Quando Kim Jong-un permitiu pela primeira vez que a imprensa norte-coreana mostrasse uma foto de sua filha, conhecida como Kim Ju-ae, em novembro de 2022, muitos pensaram que o objetivo era apresentar o “líder supremo” como um pai cuidadoso e chefe da família.
Ela apareceu vestindo uma jaqueta branca elegante durante um lançamento de teste de míssil balístico intercontinental, sem qualquer sinal de que ela pudesse ser escolhida como futura líder, substituindo seus dois irmãos, em uma nação governada com rigor pela dinastia Kim desde sua criação em 1948 pelo bisavô Kim Il Sung.
Menos de três anos depois de sua estreia na mídia oficial, Kim Ju-ae, hoje com cerca de 12 ou 13 anos, acompanhou seu pai em uma visita a Pequim para assistir ao desfile que comemorou o fim da Segunda Guerra Mundial e se encontrou com os presidentes Xi Jinping da China e Vladimir Putin da Rússia.
Possível herdeira do poder
Especialistas que duvidavam da possibilidade de uma mulher liderar a Coreia do Norte agora consideram que essa missão diplomática pode marcar o início de Kim Ju-ae como sucessora do pai, posicionando-a no cenário político global como representante da única dinastia comunista ainda existente.
“Este é um evento internacional importante e a primeira visita dela ao exterior, o que indica que ela é uma das principais candidatas a suceder seu pai, embora a decisão não esteja confirmada,” explicou Ahn Yinhay, professora de relações internacionais na Universidade da Coreia, em Seul.
Ahn relembra ter ouvido anteriormente que seria impensável para uma mulher assumir o comando de um país que segue tradições rígidas. A Coreia do Norte mantém uma sociedade confucionista, com hierarquias sociais e políticas firmes, onde predomina a autoridade masculina.

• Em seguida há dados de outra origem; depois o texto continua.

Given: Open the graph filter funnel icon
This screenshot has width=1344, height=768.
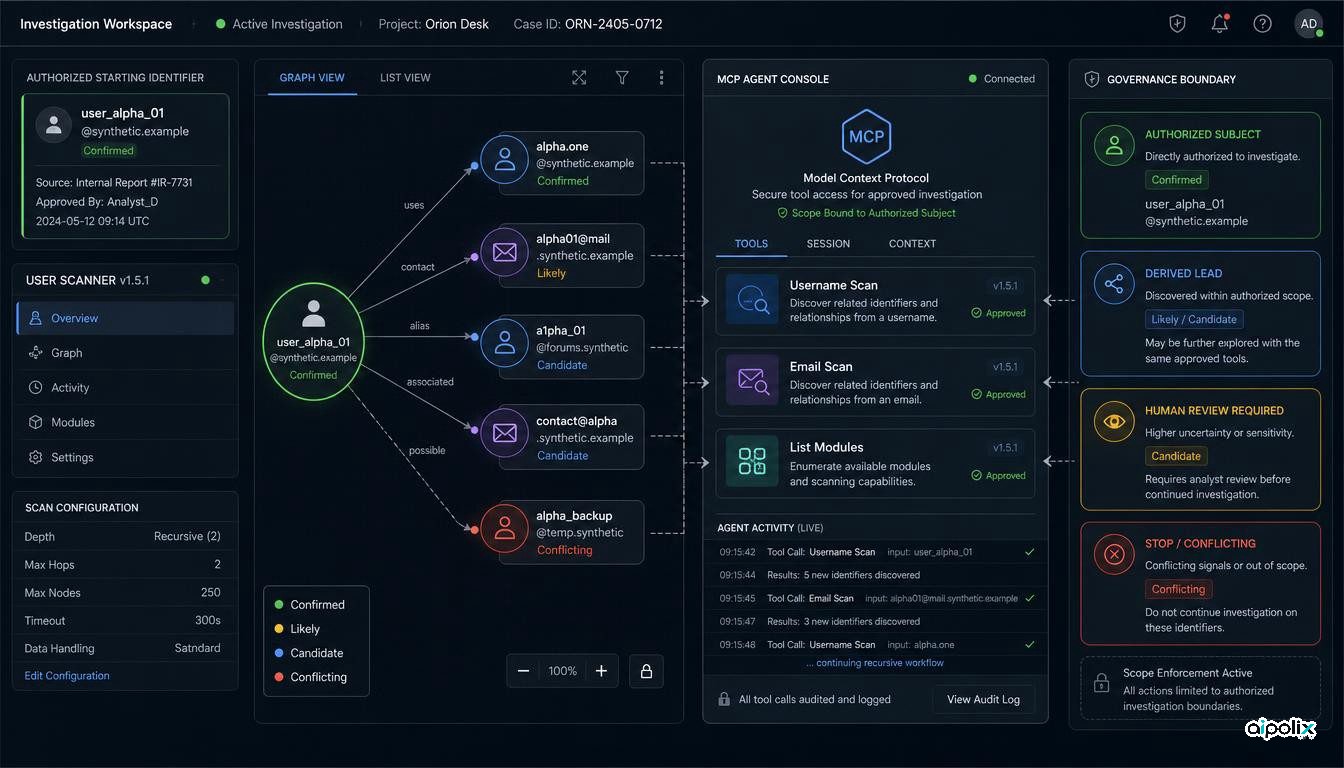Looking at the screenshot, I should pyautogui.click(x=622, y=78).
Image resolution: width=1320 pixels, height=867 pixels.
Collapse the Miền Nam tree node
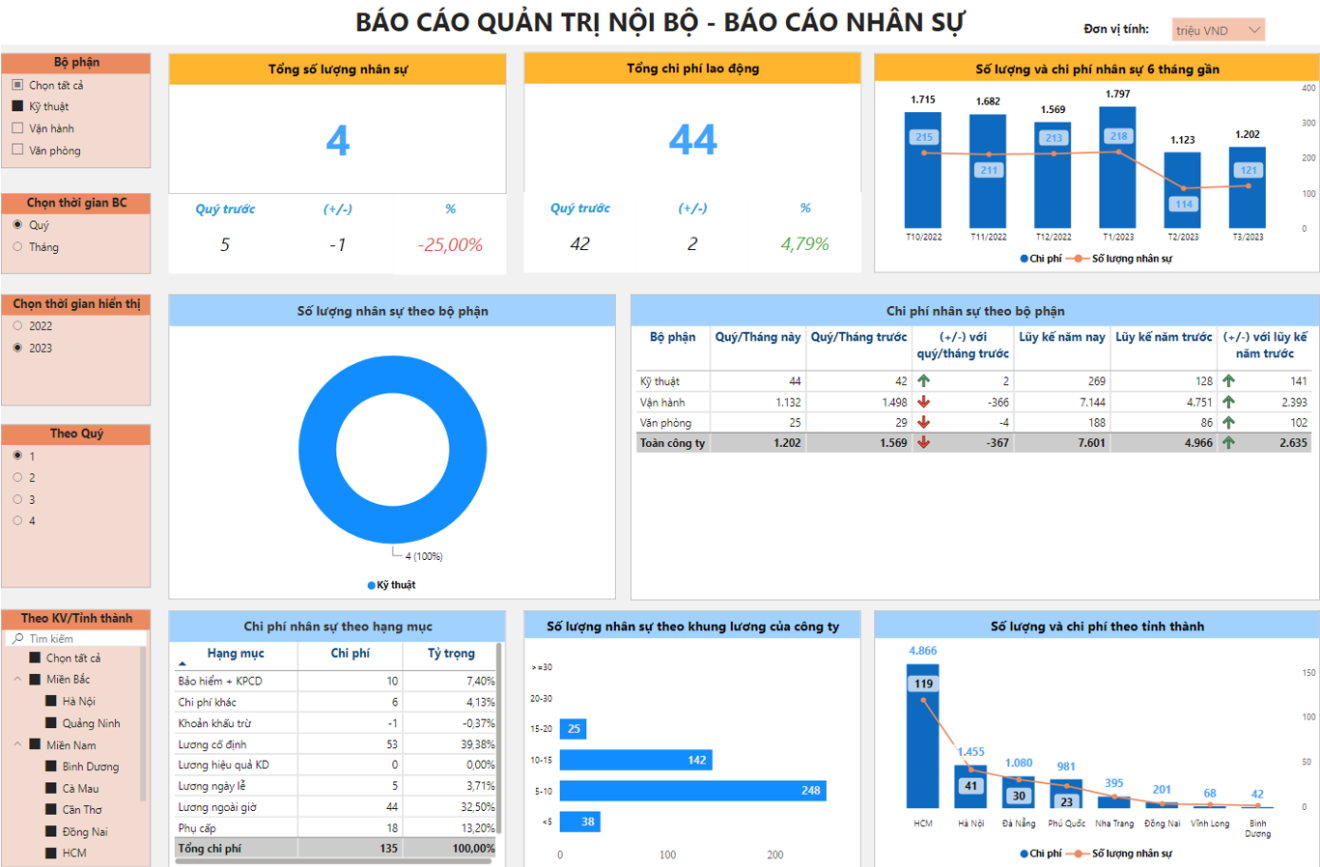tap(18, 745)
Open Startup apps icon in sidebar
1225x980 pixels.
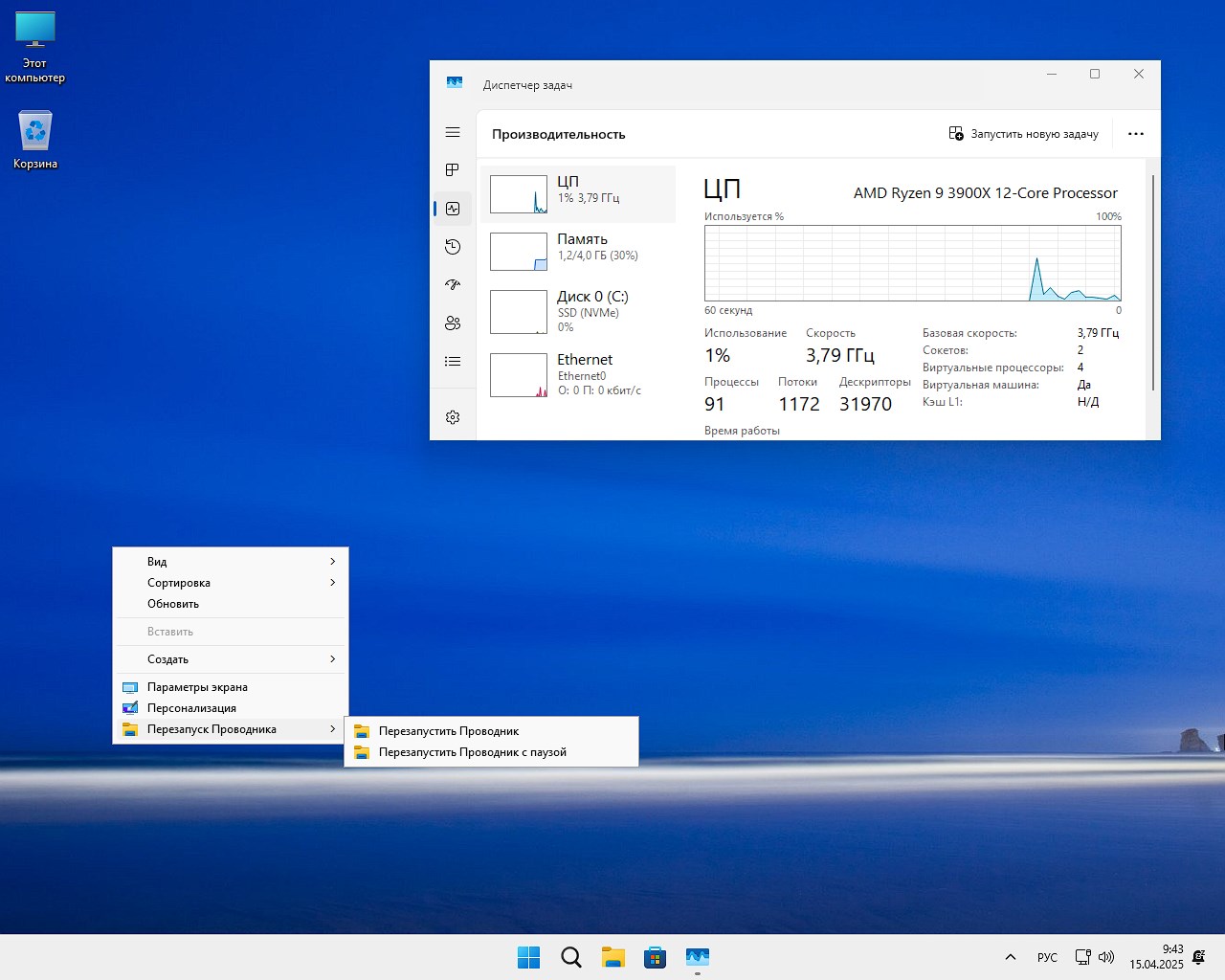[453, 285]
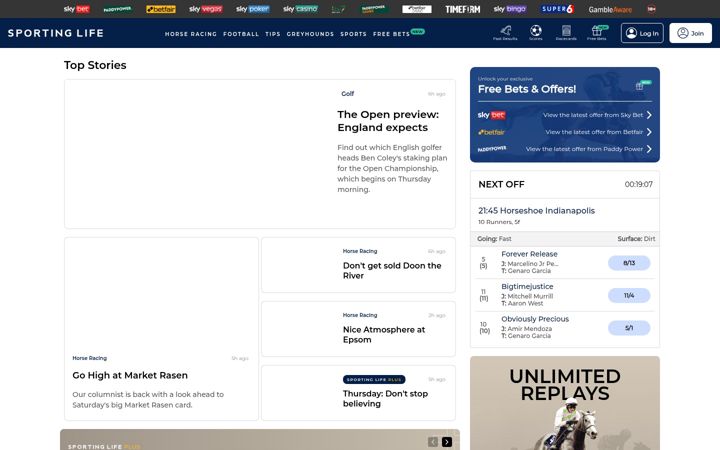Select the Football menu item

(x=241, y=34)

Historicamente, a sucessão na dinastia Kim sempre foi masculinizada, mesmo que o filho mais velho nem sempre assumisse, e que rivalidades e intrigas políticas tenham ocorrido.
Kim Ju-ae, contudo, pode romper essa norma. Sinais recentes indicam sua ascensão, como em março último, quando a imprensa oficial a chamou de “uma grande pessoa de orientação,” expressão reservada a líderes experientes do regime.
Até então, ela era referida como a “filha respeitada” do pai e vista frequentemente ao seu lado em eventos oficiais, enquanto ele supervisionava instalações industriais, bases militares e exercícios das Forças Armadas. Pouco se sabe sobre ela, exceto relatos da inteligência sul-coreana que sugerem que gosta de cavalgar, esquiar e nadar.
Um relatório do Serviço Nacional de Inteligência da Coreia do Sul, publicado em janeiro do ano passado, apontou Kim Ju-ae como a sucessora mais provável de Kim Jong-un, apesar das muitas incertezas existentes.
Desafios para uma líder mulher
Embora a vontade do ditador possa ser esta, ainda há dúvidas se a sociedade norte-coreana está pronta para uma mulher na liderança.
Toshimitsu Shigemura, professor da Universidade Waseda, no Japão, acredita que o medo do líder de atentados possa explicar por que mantém a filha por perto, já que um ataque contra ela seria impensável para os EUA. Outra razão pode ser mostrar ao público que é um pai dedicado.
Porém, a tradição confucionista torna mais difícil que uma mulher chegue ao topo político, e é provável que líderes militares e políticos mais velhos resistam à ideia de se submeterem a uma mulher.
Ele aponta que rivalidades ainda desconhecidas podem surgir, e muitos desafios devem ser enfrentados pela jovem candidata.
Apesar disso, Ahn Yinhay acredita que Kim Ju-ae provavelmente seguirá os passos do pai, mas com a possibilidade de ser uma chefe mais gentil e tranquila.